Melanoma rates among all Americans have been increasing for the past 30 years, probably due to failure to take sufficient protective measures against ultraviolet ray exposure and to increasing use of tanning booths.
Melanoma accounts for fewer than 2 percent of skin cancer cases, but it kills more frequently than the others. In 2014, an estimated 76,100 new cases of melanoma will be diagnosed, with about 9,710 deaths, according to the American Cancer Society.
To be sure, melanoma is many times more common in whites (1 in 50) than in blacks (1 in 1,000) or Hispanics (1 in 200). But the danger for affected people of color is greater: The five-year survival rate for blacks is 73 percent, compared with 91 percent for Caucasians, according to the American Academy of Dermatology.
That difference is probably due to later diagnosis and treatment: The initial melanoma diagnosis is not made until the disease is at an advanced stage for an estimated 52 percent of non-Hispanic blacks and 26 percent of Hispanics, compared with 6 percent of non-Hispanic white patients, according to the Skin Cancer Foundation, a public education and research organization.
ALM, while rare overall, primarily strikes people of color – blacks, Asians, Pacific Islanders and Hispanics – and it can be lethal.
The disease is most often found on the palms, nail beds and soles of the feet. These are areas of the body that have less pigment and receive less exposure to the sun; they also are locations people are most likely to ignore.
Reggae musician Bob Marley died in 1981 at age 36 from ALM, initially thought to have been a soccer bruise under his toenail.
“This is a deadly form of skin cancer, which disproportionately afflicts blacks and can behave more aggressively,” says Suraj Venna, director of the Melanoma and Cutaneous Oncology Center in the Washington Cancer Institute at MedStar Washington Hospital Center. “The way to combat this is to educate people from these communities, as well as their health care providers.”
Experts don’t know why ALM overwhelmingly affects people of color or why it usually shows up in less-pigmented areas of their bodies.
“There likely is some interplay in biology, ethnicity and the environment,” Venna says. “Maybe there is some protein or gene we are not seeing in the white population. Pigment does protect them, which probably explains why they don’t have the same incidence of melanoma on their backs or legs. … The field definitely needs more studies on genetics and ethnic variation, especially to explain the poorer outcomes in African-Americans.”
Dermatology experts stress that dark-skinned people should never be complacent about their risk of skin cancer. These experts recommend regular full-body examinations for them, just as for fair-skinned individuals, and urge them to be especially vigilant about routinely checking locations where ALM typically develops.
“Your physician shouldn’t dismiss you just because you are black if you have any new or changing skin lesions on your body, especially nail changes,” Skelsey says. “If somebody has a wide, dark streak under a nail or on the edge of the skin where it meets the nail, it is very important to have it evaluated, especially if it is something that persists and is wide and solitary.

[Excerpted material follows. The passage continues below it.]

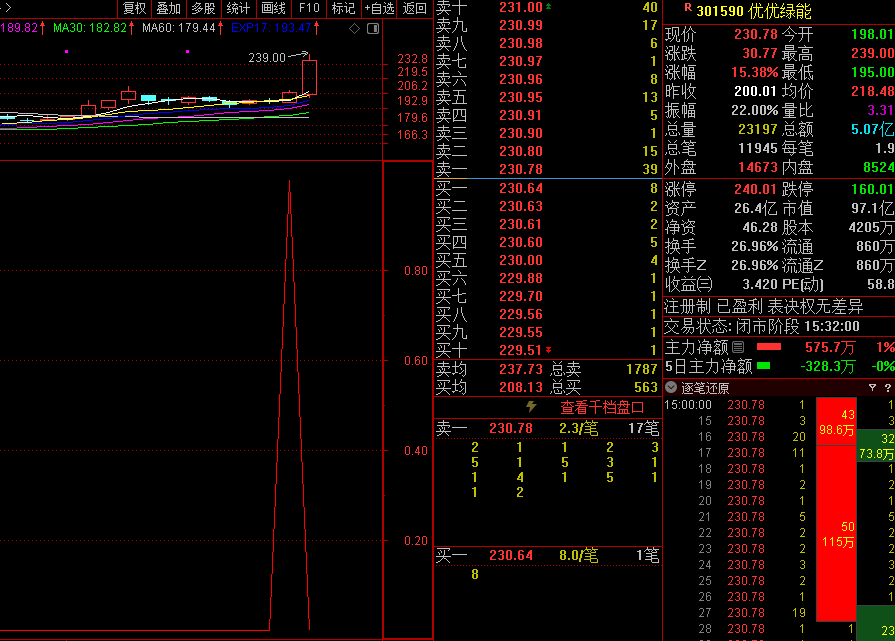Collapse the 逐笔还原 panel with its arrow
895x641 pixels.
point(672,388)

The only way to know for sure is to biopsy the area.”
The only effective treatment for ALM is surgical removal of the cancer, which makes early detection especially important.
As for ALM survivor Betty Jordan, she undergoes a full-body examination every six months and she frequently examines her nails, palms and the soles of her feet. “This was something I never thought about before,” she says. “But I pay close attention now.”